What is described above is part of the posed scene of a cross-border Field Simulation Exercise (FSX) that will take place at Namanga from 11-14 June 2019. An FSX simulates a fictitious situation under real conditions which could occur at any time. The exercise planned by the EAC Secretariat for Namanga aims to enhance the status of preparedness for and response to infectious disease outbreaks in the EAC region with a focus on Kenya and Tanzania, thereby making the life safer for all citizens.
The East African Community Secretariat has a coordinating and advisory role for the EAC Partner States in preparedness for and response to infectious disease outbreaks that jeopardise public health. In the last two years, EAC Partner States experienced outbreaks of Ebola, Rift Valley, Marburg and Crimean Congo Hemorrhagic fevers, Cholera, and Plague among others. The ongoing Ebola Virus Disease outbreak in the Democratic Republic of Congo has so far caused over 1,600 human infections and more than 1,000 people died. It presents a major challenge to the health and socio-economic wellbeing of the people of East Africa. The pathogens that cause these diseases occur naturally in the region and can put the lives and livelihoods of the people in the EAC at risk. Therefore, the region needs to be prepared at all times.

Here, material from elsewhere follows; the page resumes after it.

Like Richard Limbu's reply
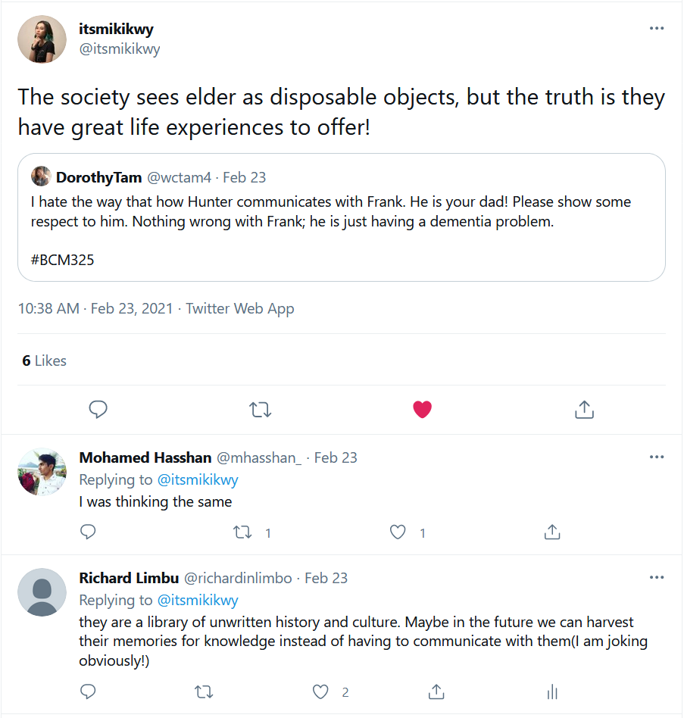(320, 691)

Regular field simulation exercises are required by the regional contingency plan, the policy framework for the prevention and management of disease outbreaks in the region. The simulation at the border between the Republic of Kenya and the United Republic of Tanzania in which the other Partner States will participate, aims to assess the regional and national contingency plans, the regional risk and crisis communication strategy and related standard operating procedures as well as compliance with the International Health Regulations.
The decision to convene the FSX at Namanga was made in 2015, when the EAC Sectoral Council of Ministers of Health directed the EAC Secretariat to conduct a cross-border simulation exercise at Namanga. The majority of the 250 people who are expected to participate in the FSX are drawn from the Republic of Kenya and The United Republic of Tanzania. However, the Republics of Burundi, Rwanda, South Sudan and Uganda will also participate in addition to a number of regional and international institutions and organisations.
The FSX will reflect the “One Health” approach: Between 60 and 70 % of infectious diseases are transmitted between animals and humans through direct contact, via food or vectors and many are influenced by climate. These diseases are called “zoonosis”. The “One Health” approach recognizes and addresses this fact. It is a multi-sectoral and multi-disciplinary approach in the prevention and response to infectious disease outbreaks and involves those professions and sectors which are affected by an outbreak or can contribute to preventing it or mitigating its impact.
The “Support to Pandemic Preparedness in the EAC Region” project that is implemented by GIZ (Deutsche Gesellschaft für Internationale Zusammenarbeit GmbH) on behalf of the German Government supports the EAC Secretariat in this exercise while the World Health Organization (WHO) is providing technical support in line with its mandate of implementing the International Health Regulation.